Ces consultations sont d'une richesse incomparable pour qui s'intéresse à l'histoire du corps, de la santé, de la maladie mais aussi à l'histoire du quotidien en général. Toutefois ce fonds d'archive, constitué de plus de 1500 lettres, implique de réelles difficultés méthodologiques dont les plus immédiates sont la profusion et l'éparpillement de l'information (les malades n'écrivent pas selon un schéma préétabli ou en réponse à des questions), de même que la difficulté d'établir des catégories pertinentes pour délimiter les consultations susceptibles d'offrir une réponse appropriées à une question précise de recherche.

Le corpus retenu ici a été établi en fonction d'un diagnostic explicitement posé, et non en fonction des symptômes énoncés. Ma recherche poursuit deux axes, l'un de nature lexicographique et sémantique, et l'autre qui est lié à la perspective d'une histoire des sensations corporelles. Plus concrètement, les questions sont les suivantes :

A quelles expressions les malades ont-ils recours pour dire la souffrance mélancolique (comparaisons et métaphores sont souvent convoquées pour donner forme à cette souffrance) ?

Comment interpréter ces expressions ? Que signifie « avoir de l'angoisse à l'estomac », ou de « l'inquiétude aux jambes », ou encore avoir « froid dans le sang » ? A partir de ces expressions, établir les liens que font les patients entre leurs sensations, leur souffrance mentale et une localisation organique.
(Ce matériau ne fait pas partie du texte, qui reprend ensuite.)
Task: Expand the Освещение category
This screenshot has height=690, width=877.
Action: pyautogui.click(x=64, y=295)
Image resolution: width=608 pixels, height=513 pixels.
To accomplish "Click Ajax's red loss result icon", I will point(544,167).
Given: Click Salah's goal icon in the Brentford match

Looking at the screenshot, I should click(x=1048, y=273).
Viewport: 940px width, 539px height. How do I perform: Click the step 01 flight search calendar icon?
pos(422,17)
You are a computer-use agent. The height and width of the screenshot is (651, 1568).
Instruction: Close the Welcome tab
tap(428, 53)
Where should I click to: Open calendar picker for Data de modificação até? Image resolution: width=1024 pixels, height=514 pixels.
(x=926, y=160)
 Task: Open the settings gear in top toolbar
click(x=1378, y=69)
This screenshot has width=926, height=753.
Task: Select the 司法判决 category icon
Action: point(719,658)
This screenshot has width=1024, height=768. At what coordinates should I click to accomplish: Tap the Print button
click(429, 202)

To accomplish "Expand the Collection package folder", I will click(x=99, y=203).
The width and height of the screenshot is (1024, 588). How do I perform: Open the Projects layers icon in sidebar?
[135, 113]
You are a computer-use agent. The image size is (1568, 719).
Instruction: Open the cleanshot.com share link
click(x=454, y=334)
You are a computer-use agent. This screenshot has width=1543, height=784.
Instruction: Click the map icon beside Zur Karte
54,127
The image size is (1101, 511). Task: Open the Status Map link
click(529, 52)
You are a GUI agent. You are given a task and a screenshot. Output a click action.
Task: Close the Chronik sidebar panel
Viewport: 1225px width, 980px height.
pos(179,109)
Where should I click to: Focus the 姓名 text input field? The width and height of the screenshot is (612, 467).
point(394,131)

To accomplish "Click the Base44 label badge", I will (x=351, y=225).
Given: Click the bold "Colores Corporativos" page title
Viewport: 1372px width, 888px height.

Ces deux questions soulèvent deux difficultés spécifiques. D'une part, l'interprétation des mots employés est complexe, s'agissant de termes encore usuels aujourd'hui mais renvoyant à une compréhension humorale du corps et de la souffrance qui ne nous est plus familière. D'autre part, ces consultations traitant de sujets existentiels (et la mélancolie constitue encore aujourd'hui un terme très commun et un diagnostic médical) nous obligent à mettre à distance leur contenu de manière à ne pas tomber dans « la fausse familiarité »[2] ou dans un automatisme interprétatif se référant à des catégories mentales et intellectuelles anachroniques.


[1] Cité par Jean Olivier, «Les registres de consultations du Dr Tronchin», Revue médicale de la Suisse romande, vol. 69, 1949, p. 663.

[2] Patrick Boucheron, L'entretemps ; conversation sur l'histoire, Paris, Verdier, 20 12, p. 46.